I suppose many consider it to be a great word that speaks to any group. I hear this word to incorporate almost any logistics. It non-specific and has no specific boundaries lines or origin. I’ve heard community reference business, non-profit, ethnic group or profession, it’s just the amazing word simply fill in a blank before it and you’re good to go.
As a young man, I have no recollection of people using the word “community.” Words like neighborhood, cities or towns seem to be more popular terms back in my early days. I understand it’s relevant to where we live, work or play. Perhaps the word “community” became the trend word to use during the sixties when people moved out to the suburbs and became “commuters.” Now I’m not offended if people used other words to speak to where I live. I guess it’s a warmer phrase than “people of earth” and the word “community” is just a great generic word, easily understood by people as a “catch all.”
Village: The Next Big Word that Wasn’t
Back when the term “it takes a village” burst onto the scene, I was so confident “village” would become the next “it” word. It almost the same as such, a noble word as the idea that it takes a village to survive and succeed in life.

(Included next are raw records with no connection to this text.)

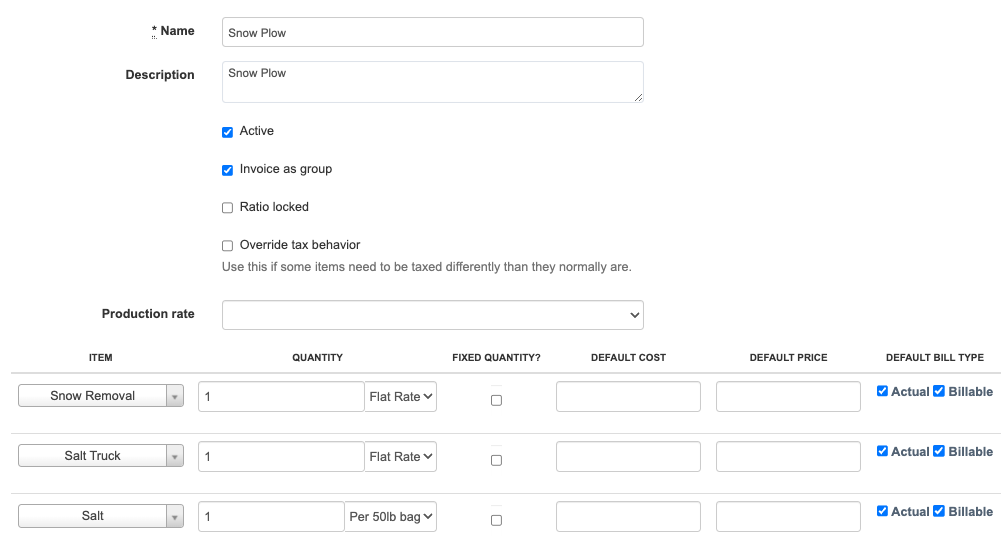Open Flat Rate unit dropdown for Snow Removal

401,397
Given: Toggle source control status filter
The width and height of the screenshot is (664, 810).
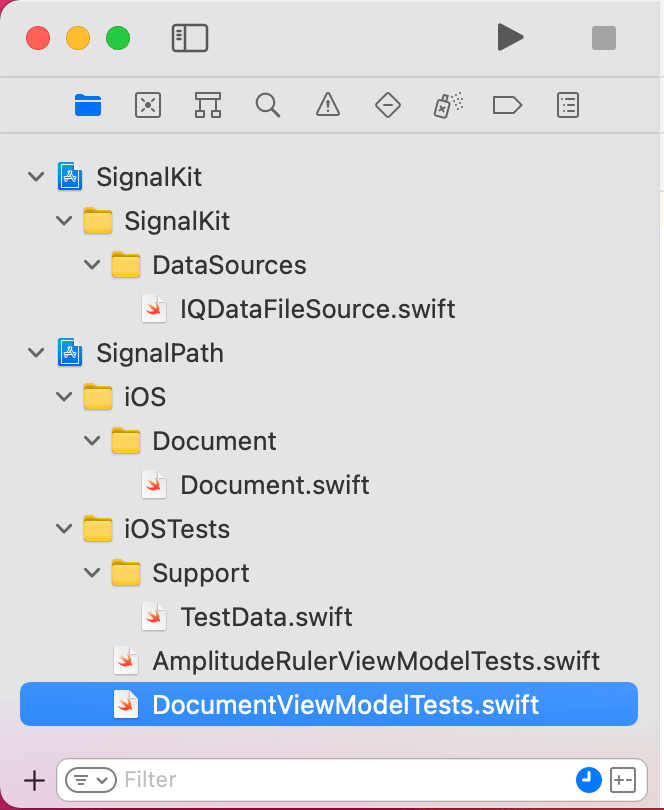Looking at the screenshot, I should click(622, 780).
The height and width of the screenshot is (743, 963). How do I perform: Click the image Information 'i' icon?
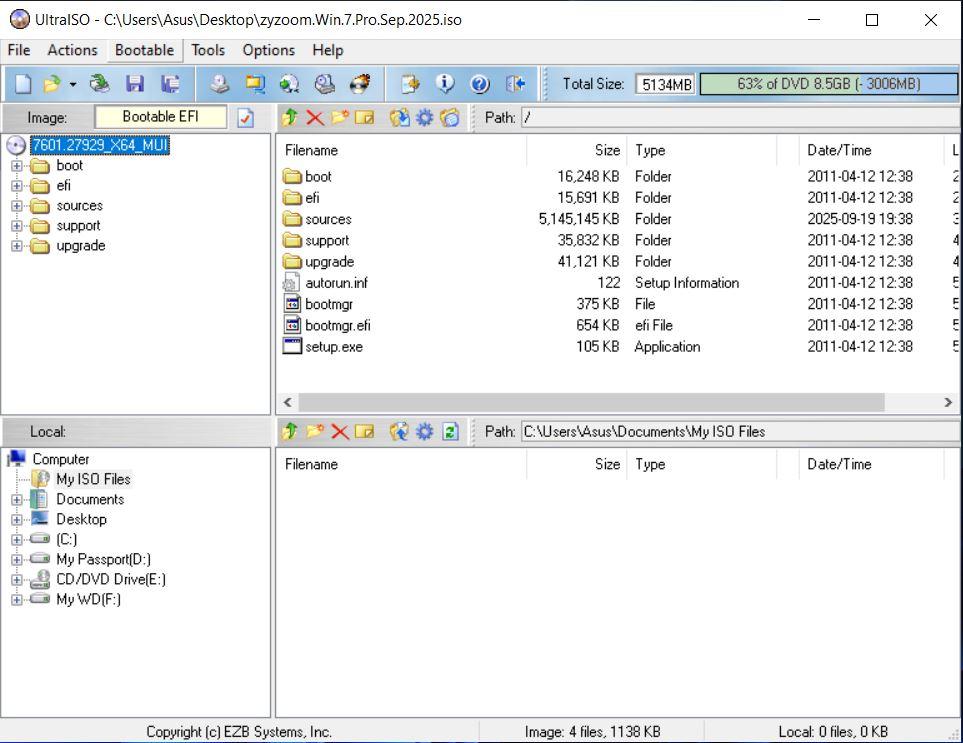pyautogui.click(x=446, y=84)
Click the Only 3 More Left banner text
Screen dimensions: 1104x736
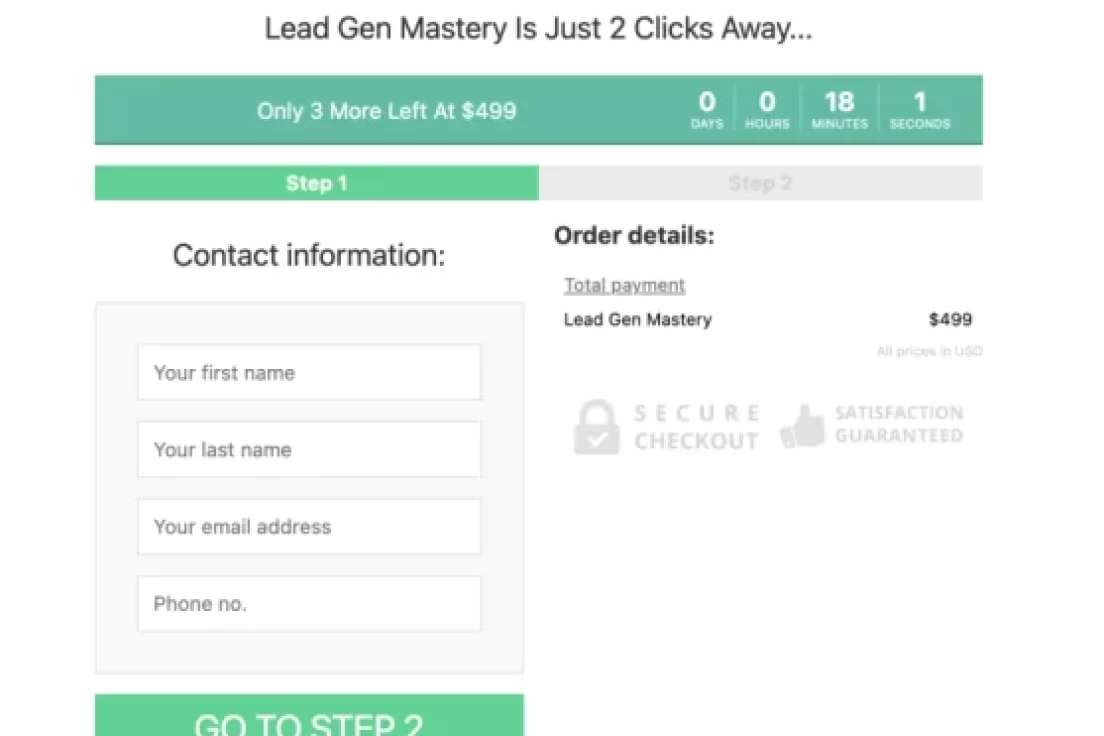387,111
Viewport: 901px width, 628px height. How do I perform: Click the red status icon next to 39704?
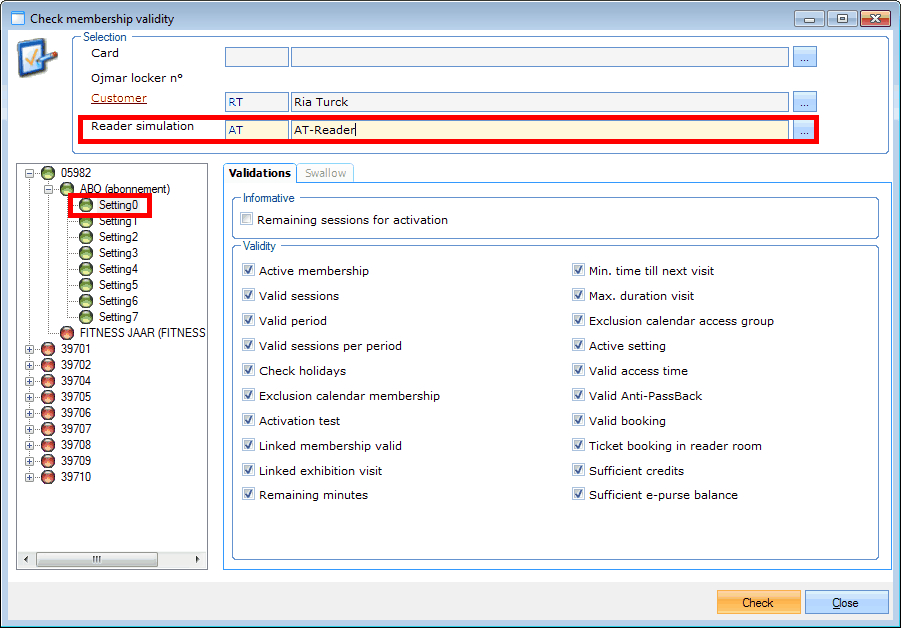click(48, 381)
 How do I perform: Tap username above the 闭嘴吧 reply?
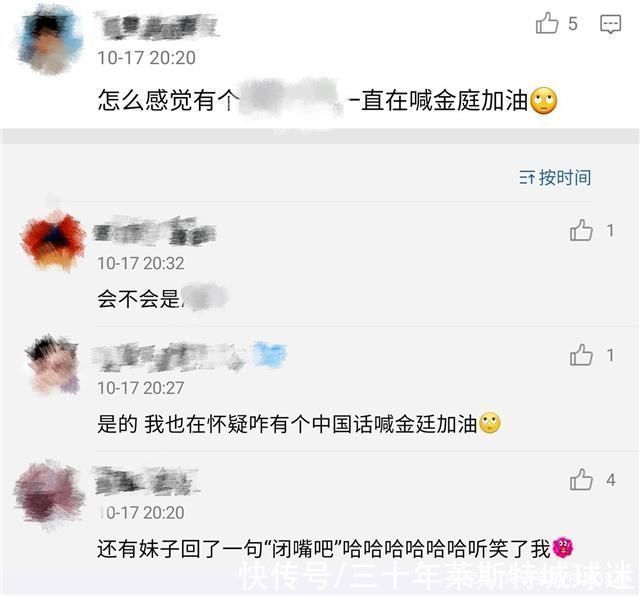coord(146,480)
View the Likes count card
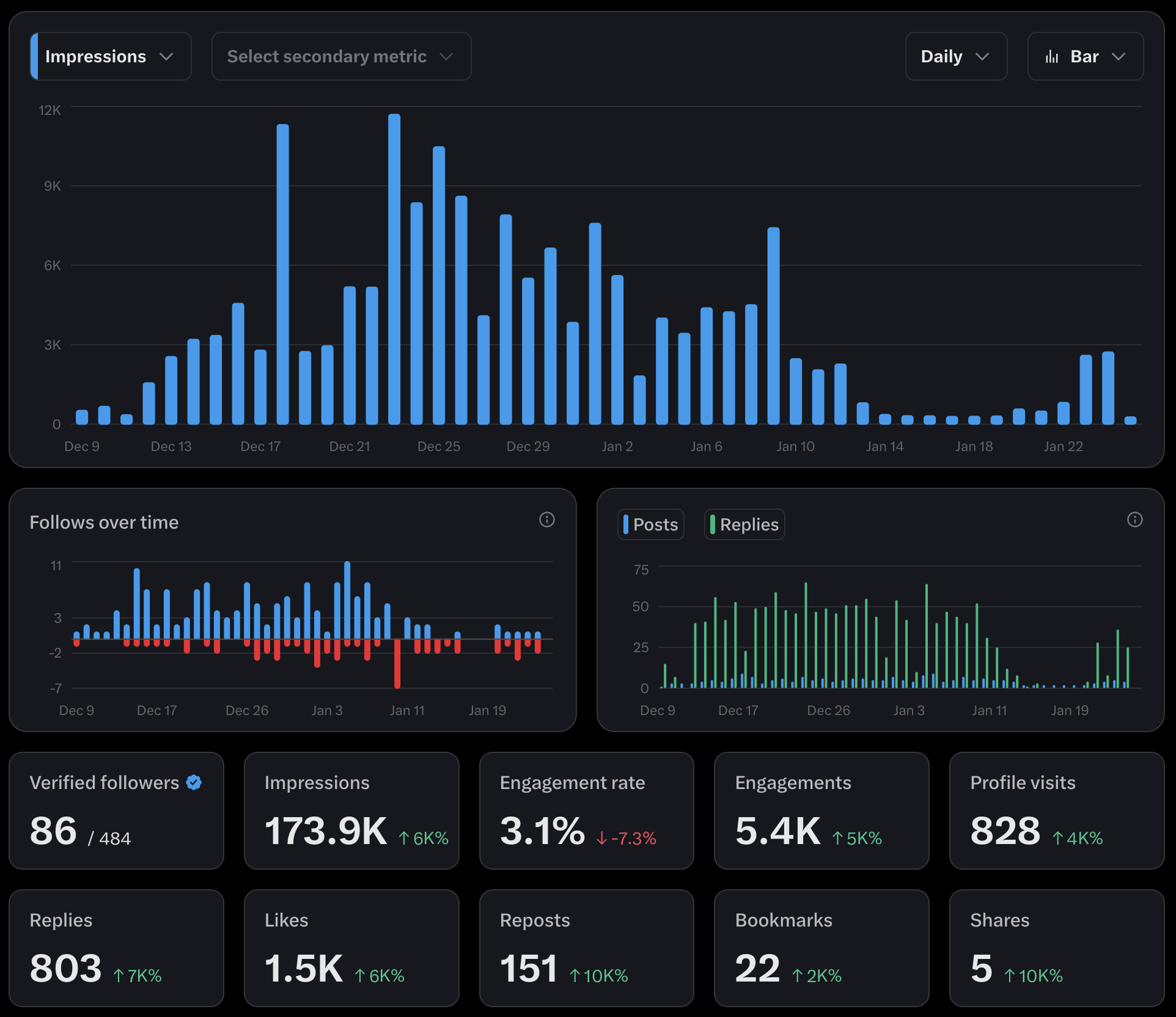Screen dimensions: 1176x1017 [x=351, y=949]
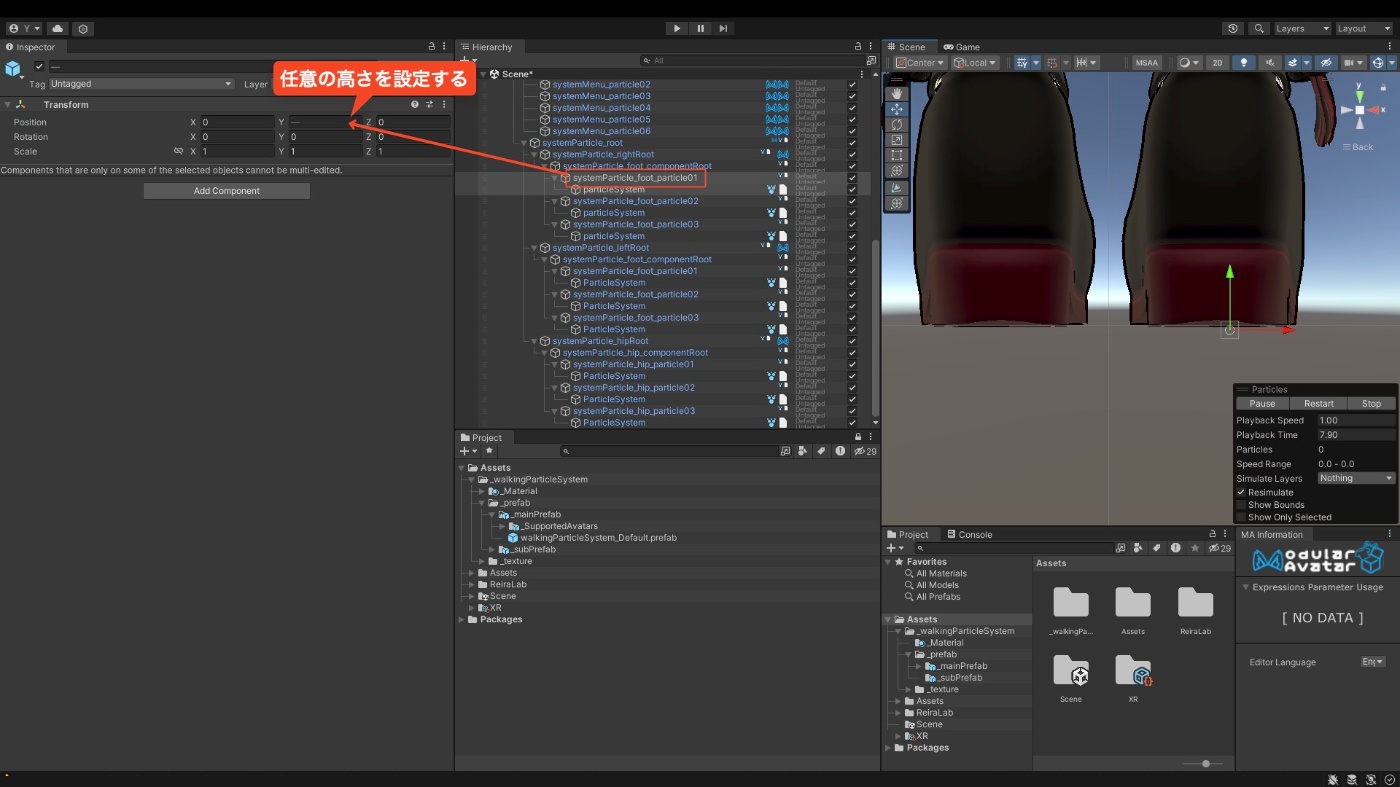Toggle 2D view mode in Scene
Viewport: 1400px width, 787px height.
pyautogui.click(x=1217, y=62)
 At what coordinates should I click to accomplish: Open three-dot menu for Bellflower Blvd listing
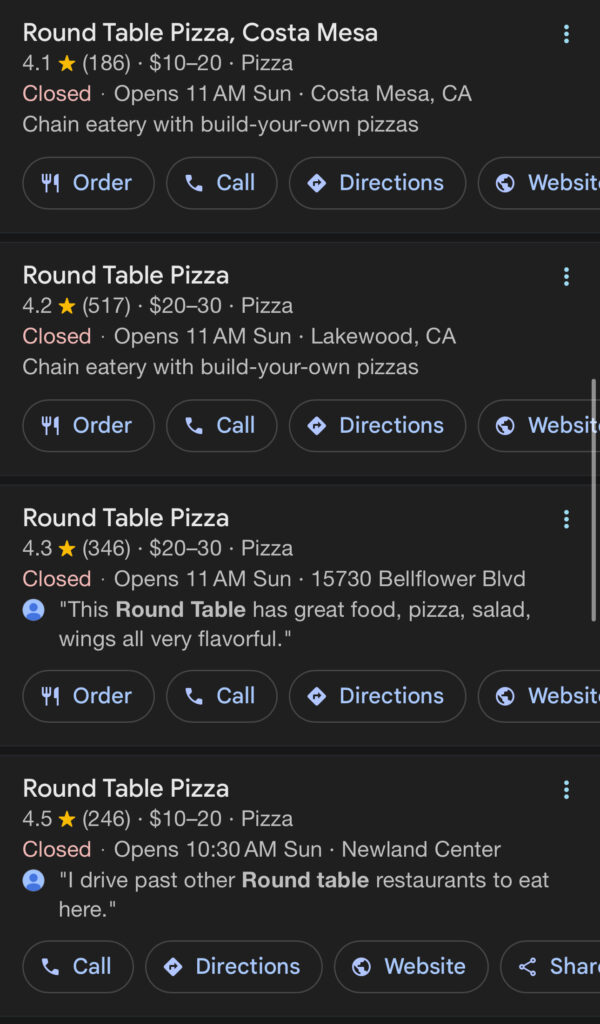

The word encompassed so many factors of inclusiveness, it just seems destined to join the ranks of reverence word. Despite the fanfare, it appears the word “village” only reached the plateau of “a one-hit wonder.” Perhaps many associated the word “village” with a primitive connotation.
I’m of the perspective the advancement of technology has impacted the meaning of village, especially for the millennial segment. Apps and YouTube have assumed the roles formerly identified with counselors and advisers. However despite the constant, rapid changes of today’s society, “community” remains the most applicable word used in the English language.
Ketchup vs Salsa
The word “community” just doesn’t seem to have the same levels of demand in Spanish as in English. Allow me to share a couple of examples, I hear references to multiple businesses as the Business Community and in Spanish it would be translated to “nuestra comunidad de comercios o negocios.” As you may have noticed in Spanish we might use two different, yet applicable words for business.
I once attended an event where a speaker was attempting to communicate in Spanish to the neighborhood group. Well, this person shared his company’s concerns for the betterment of the “comunidad Hispana.” So after a couple of attendees asked me if comunidad included the members of their barrio (I won’t get into attempts to translate the word partnership fell upon deaf ears). Again from my background, I can only share how the word “community” is not as fluently used in Spanish as in English; perhaps it does well in French “communauté” or falls under my findings determined as untranslatable words. Apparently, in English, the word “community” has Giant Sequoia size tree roots as it reigns supreme.
The challenges are to avoid using the word more than once in a presentation or written document – it’s not easy. For those brave of heart, your quest is to discover with the next “big” word to substitute for community. It is my belief the quest in seeking the Holy Grail would be a piece of cake comparison to find a replacement for the word community.